Count the lines in the records that contain the string "Cover", with uppercase and lowercase treated as distinct, and state only the resulting number.
## start Listed entries
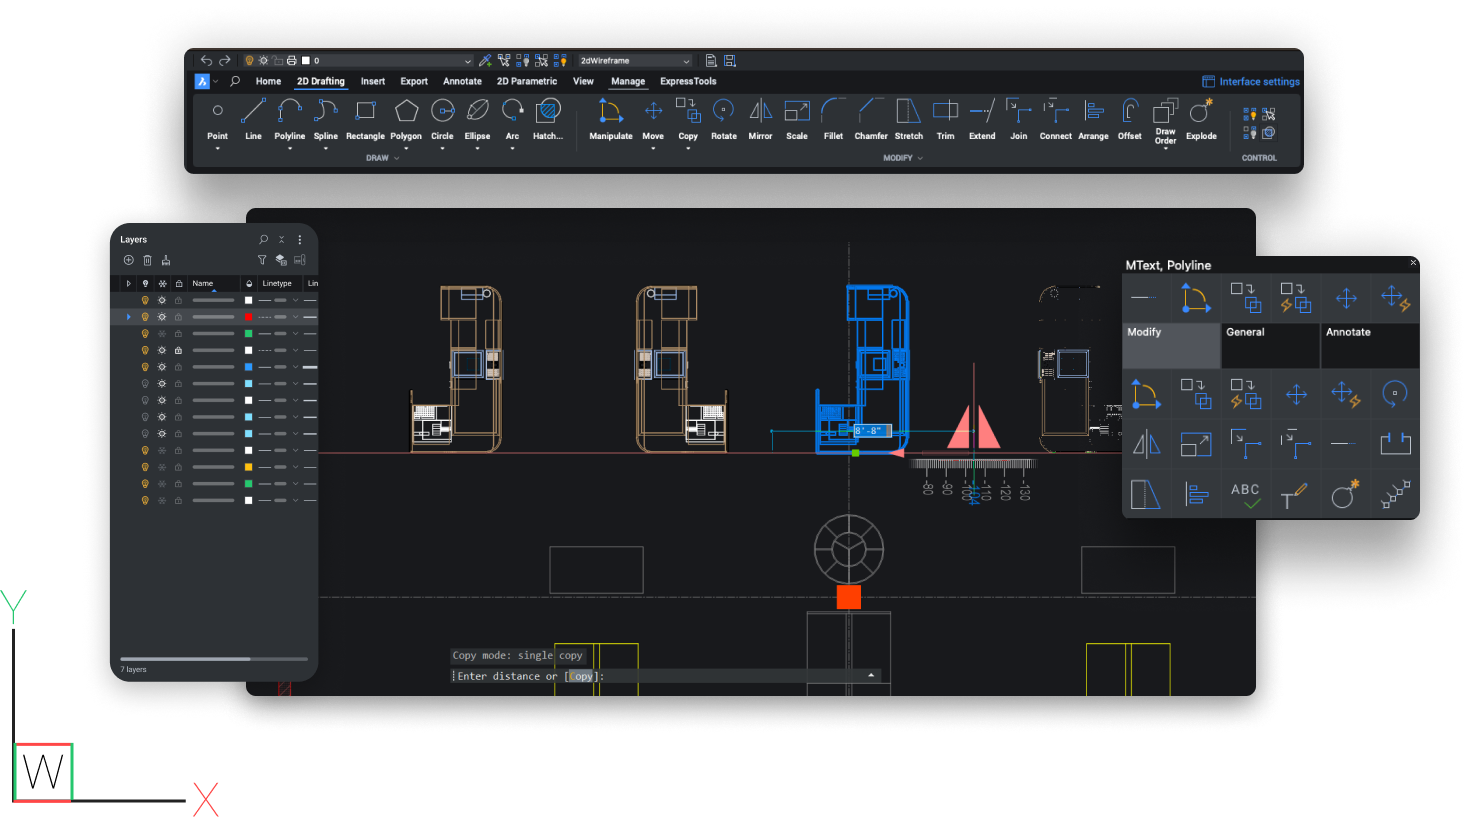Screen dimensions: 1468x817
Task: Activate the Trim tool
Action: [945, 112]
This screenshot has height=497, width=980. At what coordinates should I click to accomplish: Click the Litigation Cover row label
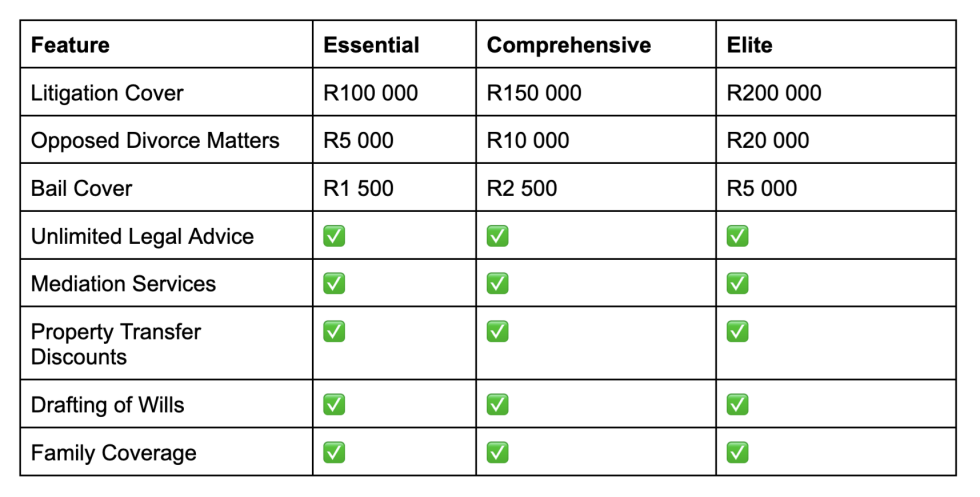(107, 93)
## end Listed entries
=== Reply ===
1